Il potenziale nascosto secondo Adam Grant
Il libro che trattiamo oggi si intitola “Il potenziale nascosto” di Adam Grant, libro della casa editrice Igea, che mi ha regalato come sempre un grazie ad Andrea. Lui ha capito come farmi felice, mi manda i libri. Molto intelligente Andrea. Ho un annuncio da farvi, avrete notato che la frequenza di pubblicazione ha subito un rallentamento, questo per due motivi: il primo è che penso che il podcast debba avere valore, non butto fuori puntante a meno che non siano pronte secondo i miei standard; il secondo è che essendo solo posso fare solo una cosa alla volta e ho scritto un libro in questi ultimi mesi.
Scoprire il potenziale nascosto
Da cosa dipende il potenziale nascosto in ognuno di noi, e come si tira fuori? Queste sono le domande. Prima osservazione: il punto da cui partono le persone non ci dice nulla su dove arriveranno. Con le giuste opportunità e motivazione, chiunque può acquisire le competenze necessarie per raggiungere traguardi importanti. Il potenziale non dipende dal punto di partenza, né dal punto di arrivo, ma dalla distanza percorsa. E il motore che ti permette di percorrere questa distanza secondo l’autore è il carattere.
Come forgiare il carattere
Inizia prima di essere pronto
Inizia prima di essere pronto. Diventa una persona che sta comoda nella scomodità. Il carattere viene confuso con la personalità, ma c’è una distinzione sottile: la personalità è la nostra predisposizione, gli istinti primari; il carattere è la capacità di far prevalere i valori sugli istinti, soprattutto quando le cose si mettono male. È facile essere gentili e sorridenti col prossimo quando le cose vanno bene, ma sorridere ed essere gentili quando dentro di te stai male, quello è il carattere.
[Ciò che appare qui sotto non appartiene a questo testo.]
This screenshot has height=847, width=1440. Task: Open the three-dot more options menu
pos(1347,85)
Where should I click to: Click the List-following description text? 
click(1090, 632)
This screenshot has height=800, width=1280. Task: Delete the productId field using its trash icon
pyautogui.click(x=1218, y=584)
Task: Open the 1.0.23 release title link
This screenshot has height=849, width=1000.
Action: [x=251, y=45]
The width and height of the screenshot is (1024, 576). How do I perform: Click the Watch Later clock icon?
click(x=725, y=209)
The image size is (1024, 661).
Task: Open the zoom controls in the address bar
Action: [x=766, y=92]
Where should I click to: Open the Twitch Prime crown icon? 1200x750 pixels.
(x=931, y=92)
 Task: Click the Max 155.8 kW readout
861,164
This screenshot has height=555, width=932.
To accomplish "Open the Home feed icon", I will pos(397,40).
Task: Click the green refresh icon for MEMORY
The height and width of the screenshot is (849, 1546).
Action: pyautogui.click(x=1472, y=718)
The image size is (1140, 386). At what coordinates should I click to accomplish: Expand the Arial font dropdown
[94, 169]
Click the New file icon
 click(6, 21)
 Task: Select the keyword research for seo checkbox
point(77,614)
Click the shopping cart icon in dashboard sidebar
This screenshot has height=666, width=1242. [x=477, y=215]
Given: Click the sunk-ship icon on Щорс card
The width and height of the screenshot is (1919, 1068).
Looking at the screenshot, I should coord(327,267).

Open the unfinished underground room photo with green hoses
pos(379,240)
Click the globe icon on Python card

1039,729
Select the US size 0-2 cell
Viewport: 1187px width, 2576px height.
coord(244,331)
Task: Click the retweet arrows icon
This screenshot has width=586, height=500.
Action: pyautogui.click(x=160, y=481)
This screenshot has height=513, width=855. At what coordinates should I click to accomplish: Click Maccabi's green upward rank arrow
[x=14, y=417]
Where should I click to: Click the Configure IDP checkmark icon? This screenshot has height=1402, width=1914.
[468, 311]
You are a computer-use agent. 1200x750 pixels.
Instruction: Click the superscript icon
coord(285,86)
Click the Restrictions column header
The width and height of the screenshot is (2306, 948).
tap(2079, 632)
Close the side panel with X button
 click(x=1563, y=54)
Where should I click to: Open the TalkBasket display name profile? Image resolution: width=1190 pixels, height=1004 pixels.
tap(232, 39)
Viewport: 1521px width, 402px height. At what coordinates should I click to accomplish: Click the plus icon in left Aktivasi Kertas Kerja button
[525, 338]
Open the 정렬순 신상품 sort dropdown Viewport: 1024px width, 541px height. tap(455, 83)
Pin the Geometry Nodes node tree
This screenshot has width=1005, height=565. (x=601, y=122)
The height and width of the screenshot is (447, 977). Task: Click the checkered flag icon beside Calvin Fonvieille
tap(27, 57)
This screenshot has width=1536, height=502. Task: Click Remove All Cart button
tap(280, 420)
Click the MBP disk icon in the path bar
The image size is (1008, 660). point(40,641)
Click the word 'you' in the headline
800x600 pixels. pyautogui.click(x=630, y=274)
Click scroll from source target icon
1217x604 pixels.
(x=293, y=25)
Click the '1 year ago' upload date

Sbaglia, impara a sbagliare
Sbaglia, impara a sbagliare, a fare errori. Per fare centro dovete essere disposti a mancare il bersaglio. Il timore di commettere errori è particolarmente angosciante se siete timidi. Costruite la vostra identità in silenzio, meno condividi con le persone meno persone avrai in mezzo ai coglioni e se costruisci te stesso in silenzio nessuno saprà dove attaccarti. Il miglior modo di forgiare il nostro carattere è attraverso l’esposizione all’errore e al disagio.
Evita il perfezionismo, cerca l’eccellenza
Evita il perfezionismo, cerca l’eccellenza. Sono due cose diverse. Il perfezionismo tende a risolvere problemi semplici, si ossessionano per dettagli che non sono importanti. Tollerate certe sfumature che altrimenti vi bloccano. Fate quel passo verso l’ignoto, verso tutto quello che non conoscete. Fissate obiettivi legati a imparare, non solamente alla performance. La procrastinazione non deriva dalla pigrizia, né dalla gestione del tempo, ma dalla gestione delle emozioni.
Conclusione
Il carattere è quella forza che ci fa andare in palestra anche se siamo stanchi, e quando siamo lì ci fa fare una ripetizione in più. È quella spinta che ti fa andare avanti quando non vedi i risultati perché durante il tuo percorso ti troverai bloccato, smarrito. Allora il carattere ti dà la forza di tornare indietro senza pensare di retrocedere, ma con la consapevolezza di cercare un cammino alternativo. Ridefinite il concetto di successo, la vostra pace inizia quando cambiate le aspettative e il più significativo dei risultati è il vostro progresso, non la vetta che avete raggiunto, ma la distanza che avete percorso e che avete aiutato altri a percorrere. È il carattere che forgia il vostro destino.